Do Seung-yong, SK hynix vice president (DT), speaks during a panel discussion at NVIDIA's annual developer conference GTC 2026 at the San Jose Convention Center in California on the 17th (local time)./Courtesy of SK hynix

Hyundai Motor Group did not separately announce results related to Omniverse at GTC 2026. However, it released a strategic partnership with Nvidia in Jan. 2025, formally announcing the adoption of Omniverse. Like Samsung Electronics, Hyundai Motor Group further detailed this plan last October by introducing 50,000 Blackwell GPUs. At the time, Hyundai Motor Group said, "We will enable testing and verification of autonomous vehicle software across limitless driving scenarios."

LG Electronics, which is developing a Humanoid Robot using Nvidia's inference AI model, is also actively using Omniverse. LG Electronics said last October that it is combining the manufacturing and production data it has accumulated over 60 years with Omniverse. It is creating a virtual space that encompasses down to the level of factory equipment units to streamline logistics operations and maintenance.
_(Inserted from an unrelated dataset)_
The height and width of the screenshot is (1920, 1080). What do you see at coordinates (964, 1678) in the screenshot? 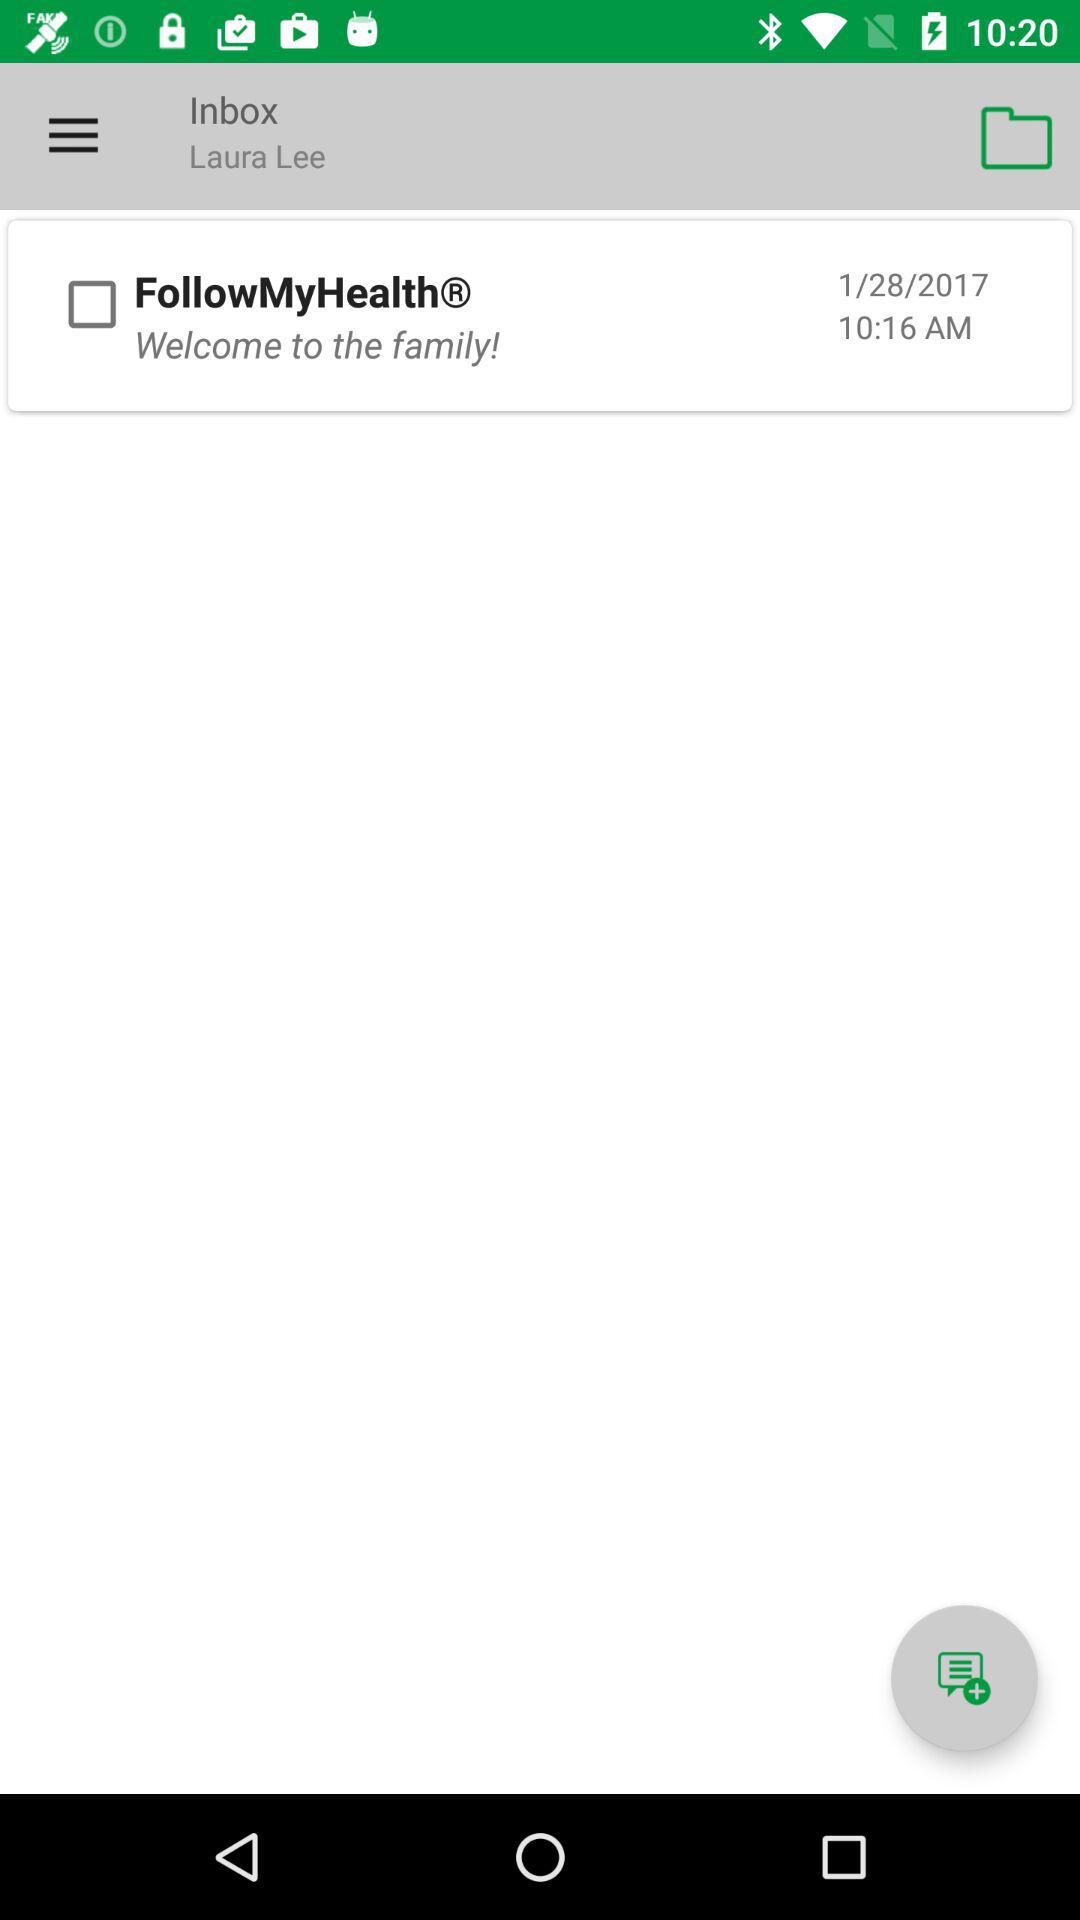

Nvidia is shifting its business position from a simple AI chip supplier to a "solution provider." On last month's earnings conference call, CEO Huang said, "I want to put as many ecosystems as possible on top of Nvidia." The idea is to deliver high-performance solutions powered by the most efficient AI chips to customers and drive results.

Omniverse is considered a key product for realizing this strategy at Nvidia. In particular, as AI that operated in digital space like chatbots evolves into "physical AI," where it is embedded in devices and products to perceive the real world and make its own judgments, its importance is seen as having grown further. Nvidia has continued to advance Omniverse since its open beta release in Oct. 2020. In Jan. last year, it expanded service areas to robots, Autonomous Driving, and vision AI, and more recently, it has been improving it to "do more in digital space" by working with companies that have digital twin technology, such as Siemens and Dassault Systèmes.